Exercise inputs:
::::::::::
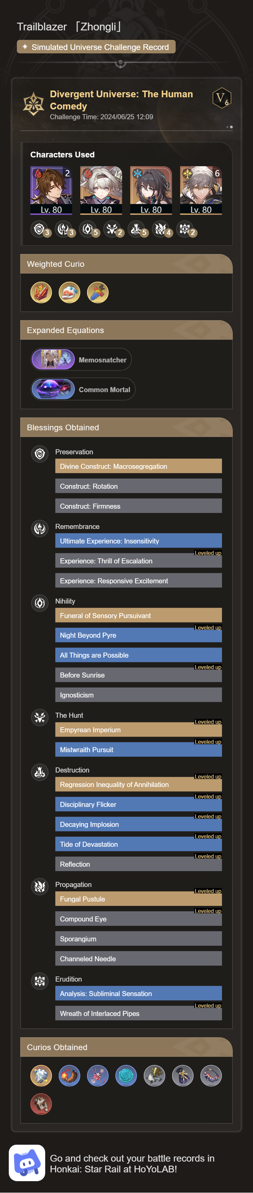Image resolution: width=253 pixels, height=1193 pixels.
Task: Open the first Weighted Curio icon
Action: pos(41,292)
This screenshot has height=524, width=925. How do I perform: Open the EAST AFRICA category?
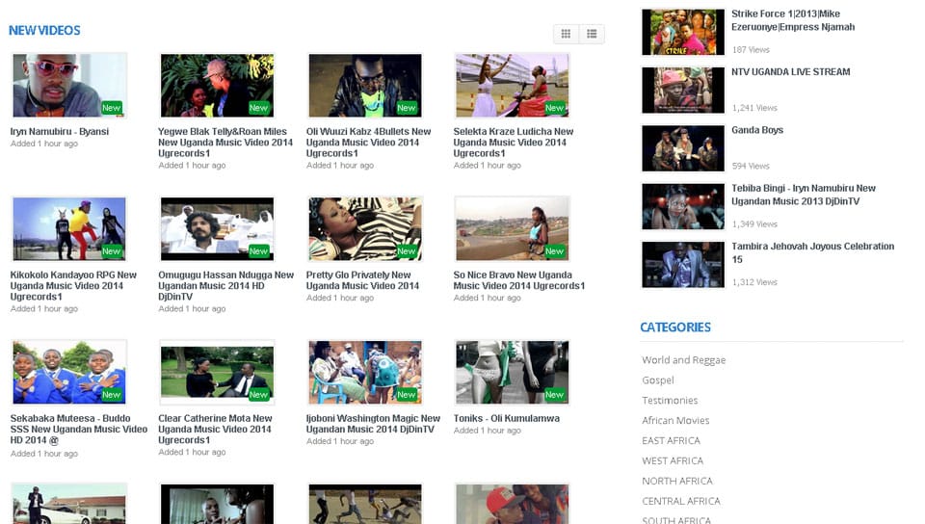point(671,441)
::::::::::
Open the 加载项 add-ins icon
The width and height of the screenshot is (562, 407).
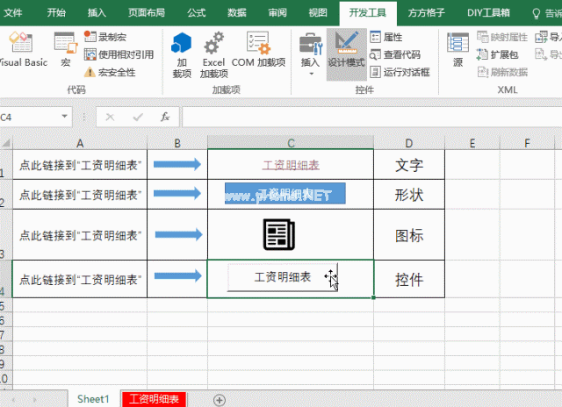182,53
::::::::::
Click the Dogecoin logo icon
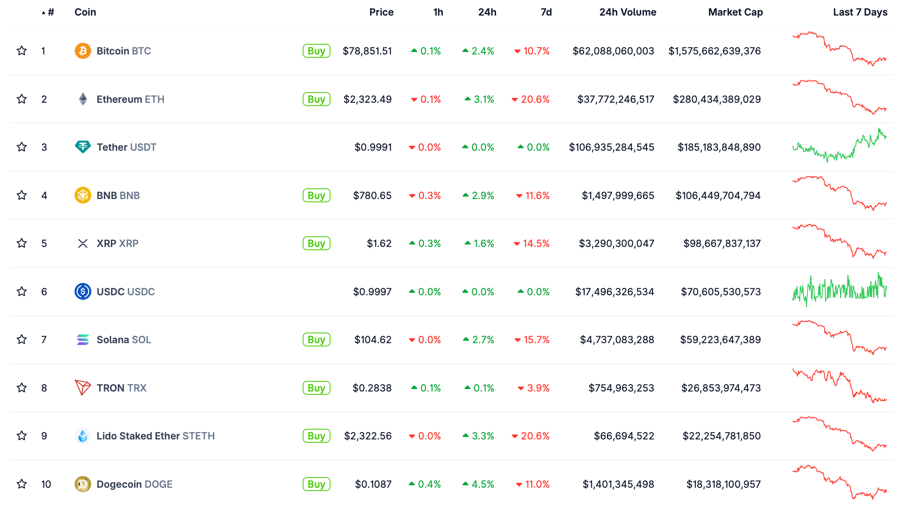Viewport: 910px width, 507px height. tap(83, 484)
::::::::::
Given request:
Reproduce everything from the line containing "This screenshot has" down to the line containing "point(671,441)", requests included, shifting every coordinate in the answers up by 89. Leave the pictures out.

In response:
This screenshot has height=524, width=925. How do I perform: Open the EAST AFRICA category?
point(760,530)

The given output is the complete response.